Obama et l'ONU s'alarment de l'intensification des combats au Soudan

Par La rédaction

KHARTOUM (AFP)

Les Nations Unies et les Etats-Unis se sont alarmés mercredi de l'intensification des combats au Soudan qui menacent les accords de paix ayant mis fin à la guerre civile, à trois semaines de l'indépendance du Sud semi-autonome.

"L'heure est venue pour les dirigeants soudanais, du Nord comme du Sud, de choisir la paix" car "il n'y a pas de solution militaire" a déclaré le président américain Barack Obama dans un message enregistré pour la radio publique américaine à destination de l'étranger Voice of America (VOA).

"Les leaders du Soudan et du Sud-Soudan doivent être à la hauteur de leurs responsabilités.Le gouvernement du Soudan doit prévenir toute nouvelle escalade de ce conflit en cessant immédiatement ses actions militaires, y compris les bombardements aériens, les déplacements forcés (de populations) et les mesures d'intimidation", a-t-il déclaré.

Mardi, Washington avait déjà menacé le gouvernement soudanais d'interrompre le processus de "normalisation" si "l'escalade" de la violence se poursuivait au Kordofan-Sud.

Cette province du nord est en proie depuis le 5 juin à des affrontements entre les forces armées (SAF, nordistes) du pouvoir central à Khartoum aidées de milices progouvernementales, et des forces liées aux sudistes de l'Armée populaire de libération du Soudan (SPLA).

Cet Etat, le seul pétrolier du nord du pays, a été un champ de bataille pendant la guerre civile entre le Nord et le Sud (1983-2005).

Les Nations Unies ont de leur côté déclaré que les combats dans cet Etat affectaient "un grand nombre" des quelque 1,4 million d'habitants présents dans onze zones de conflit, et que la peur progressait parmi les quelque 60.000 personnes qui ont dû fuir leurs habitations.

"Un sentiment de panique gagne de plus en plus certaines populations déplacées, se retrouvent piégées par la violence et les lignes de clivage ethniques", indique le bureau des affaires humanitaires de l'ONU (OCHA) dans son dernier rapport.

Nord et Sud Soudan se disputent par ailleurs militairement l'enclave d'Abyei, à la lisière du Sud et du Nord, où plus de 100.000 personnes ont fui les combats à Abyei survenus ces dernières semaines.

Ces violences font craindre une reprise de la guerre à grande échelle, après la signature d'un accord de paix en 2005, à presque trois semaines de la déclaration formelle d'indépendance du Sud-Soudan le 9 juillet.

Sur le plan économique, Khartoum a menacé de priver le Sud-Soudan de l'utilisation de ses infrastructures pétrolières si un accord sur ce point n'était pas conclu avant la sécession.

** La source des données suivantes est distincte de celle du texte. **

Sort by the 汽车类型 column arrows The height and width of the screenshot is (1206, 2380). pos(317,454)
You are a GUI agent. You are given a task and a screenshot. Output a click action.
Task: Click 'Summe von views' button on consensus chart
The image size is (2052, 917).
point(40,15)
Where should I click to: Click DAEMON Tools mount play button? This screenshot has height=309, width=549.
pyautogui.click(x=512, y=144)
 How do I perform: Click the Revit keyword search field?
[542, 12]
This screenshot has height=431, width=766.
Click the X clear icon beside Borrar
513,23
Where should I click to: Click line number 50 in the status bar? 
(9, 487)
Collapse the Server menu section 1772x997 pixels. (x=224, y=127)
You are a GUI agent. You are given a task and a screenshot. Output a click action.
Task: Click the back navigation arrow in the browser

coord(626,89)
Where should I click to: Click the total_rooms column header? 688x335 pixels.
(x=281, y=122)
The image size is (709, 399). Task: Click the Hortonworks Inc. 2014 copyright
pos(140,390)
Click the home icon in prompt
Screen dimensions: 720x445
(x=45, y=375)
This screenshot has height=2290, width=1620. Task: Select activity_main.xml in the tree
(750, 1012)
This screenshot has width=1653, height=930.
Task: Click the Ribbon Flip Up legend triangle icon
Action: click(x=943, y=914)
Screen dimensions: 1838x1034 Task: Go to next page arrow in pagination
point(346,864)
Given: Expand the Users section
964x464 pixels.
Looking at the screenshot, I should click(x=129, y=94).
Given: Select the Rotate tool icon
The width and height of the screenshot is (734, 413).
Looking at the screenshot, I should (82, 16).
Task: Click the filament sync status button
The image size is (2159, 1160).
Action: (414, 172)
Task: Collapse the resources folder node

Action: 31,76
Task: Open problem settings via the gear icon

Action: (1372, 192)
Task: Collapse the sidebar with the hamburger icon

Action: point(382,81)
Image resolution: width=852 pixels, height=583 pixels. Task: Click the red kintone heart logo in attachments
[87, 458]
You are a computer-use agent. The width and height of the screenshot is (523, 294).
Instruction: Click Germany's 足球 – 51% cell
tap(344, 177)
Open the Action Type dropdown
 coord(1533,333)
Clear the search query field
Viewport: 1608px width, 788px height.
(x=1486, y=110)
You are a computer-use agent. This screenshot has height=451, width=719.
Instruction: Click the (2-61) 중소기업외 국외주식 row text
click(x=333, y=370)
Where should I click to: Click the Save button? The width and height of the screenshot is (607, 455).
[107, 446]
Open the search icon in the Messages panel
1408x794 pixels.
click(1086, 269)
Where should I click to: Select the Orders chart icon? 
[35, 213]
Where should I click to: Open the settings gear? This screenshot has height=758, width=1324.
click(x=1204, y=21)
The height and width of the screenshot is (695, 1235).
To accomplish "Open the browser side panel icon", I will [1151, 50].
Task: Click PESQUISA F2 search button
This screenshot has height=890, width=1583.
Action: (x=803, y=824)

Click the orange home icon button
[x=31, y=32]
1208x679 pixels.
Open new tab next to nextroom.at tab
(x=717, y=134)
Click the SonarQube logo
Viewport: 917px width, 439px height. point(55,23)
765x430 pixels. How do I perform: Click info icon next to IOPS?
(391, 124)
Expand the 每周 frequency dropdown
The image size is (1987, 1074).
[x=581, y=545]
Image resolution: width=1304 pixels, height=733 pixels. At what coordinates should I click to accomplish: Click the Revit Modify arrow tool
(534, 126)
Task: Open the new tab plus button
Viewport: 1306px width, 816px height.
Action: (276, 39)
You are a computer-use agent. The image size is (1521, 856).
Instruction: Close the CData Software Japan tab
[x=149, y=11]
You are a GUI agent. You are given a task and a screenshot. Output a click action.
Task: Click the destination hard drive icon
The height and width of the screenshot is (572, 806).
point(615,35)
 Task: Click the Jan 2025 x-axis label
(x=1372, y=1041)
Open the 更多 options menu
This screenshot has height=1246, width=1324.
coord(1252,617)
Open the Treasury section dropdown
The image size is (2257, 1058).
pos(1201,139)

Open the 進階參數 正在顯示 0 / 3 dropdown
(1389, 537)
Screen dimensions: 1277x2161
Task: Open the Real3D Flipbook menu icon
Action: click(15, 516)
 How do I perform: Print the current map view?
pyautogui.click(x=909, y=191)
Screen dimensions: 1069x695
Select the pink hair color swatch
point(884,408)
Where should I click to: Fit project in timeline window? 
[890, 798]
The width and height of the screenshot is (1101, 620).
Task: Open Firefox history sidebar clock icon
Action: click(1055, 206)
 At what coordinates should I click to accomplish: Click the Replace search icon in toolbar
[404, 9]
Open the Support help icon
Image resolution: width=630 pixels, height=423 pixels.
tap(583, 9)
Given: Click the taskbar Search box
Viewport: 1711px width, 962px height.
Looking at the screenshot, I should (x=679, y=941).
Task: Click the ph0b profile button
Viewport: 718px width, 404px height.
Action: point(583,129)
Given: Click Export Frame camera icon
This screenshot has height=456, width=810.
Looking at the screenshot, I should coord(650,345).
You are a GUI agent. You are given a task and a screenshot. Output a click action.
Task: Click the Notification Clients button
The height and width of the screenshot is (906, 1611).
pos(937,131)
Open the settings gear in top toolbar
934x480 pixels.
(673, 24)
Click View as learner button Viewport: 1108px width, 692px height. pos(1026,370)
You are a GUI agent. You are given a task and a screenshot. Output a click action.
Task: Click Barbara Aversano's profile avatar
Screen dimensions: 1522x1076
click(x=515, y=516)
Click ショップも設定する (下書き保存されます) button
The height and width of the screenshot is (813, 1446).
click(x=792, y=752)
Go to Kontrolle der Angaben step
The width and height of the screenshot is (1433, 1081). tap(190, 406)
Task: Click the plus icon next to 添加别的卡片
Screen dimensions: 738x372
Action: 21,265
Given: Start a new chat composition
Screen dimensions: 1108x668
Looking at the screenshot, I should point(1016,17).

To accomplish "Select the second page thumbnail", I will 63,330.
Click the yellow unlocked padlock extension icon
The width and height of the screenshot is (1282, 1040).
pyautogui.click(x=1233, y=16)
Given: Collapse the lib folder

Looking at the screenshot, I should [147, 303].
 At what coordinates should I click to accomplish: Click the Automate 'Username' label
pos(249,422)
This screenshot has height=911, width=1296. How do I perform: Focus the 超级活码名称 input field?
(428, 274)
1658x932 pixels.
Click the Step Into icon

Le Sud-Soudan produit environ les trois quarts des 470.000 barils par jour du Soudan, mais l'industrie pétrolière a toujours été gérée par le Nord où se trouvent toutes les infrastructures importantes.

Des responsables locaux sud-soudanais ont par ailleurs fait état de près d'une centaine de personnes tuées au cours de la semaine écoulée au Sud Soudan, dans des affrontements entre voleurs de bétail et des attaques de rebelles.

Dans l'Etat de Warrap, 29 personnes ont été tuées après une attaque menée lundi par le groupe rebelle de Peter Gadet, ancien général des forces sudistes devenu commandant de milice.

En outre, au moins 71 personnes ont été tuées dans des combats la semaine dernière entre voleurs de bétail lourdement armés dans l'Etat des Lacs.Les affrontements pour du bétail sont communs à la frontière entre le Sud-Soudan et le Nord du Kenya où les éleveurs sont souvent armés.

Selon l'ONU, plus de 1.500 personnes ont été tuées dans les violences à travers le Sud-Soudan depuis le référendum pour l'indépendance en janvier.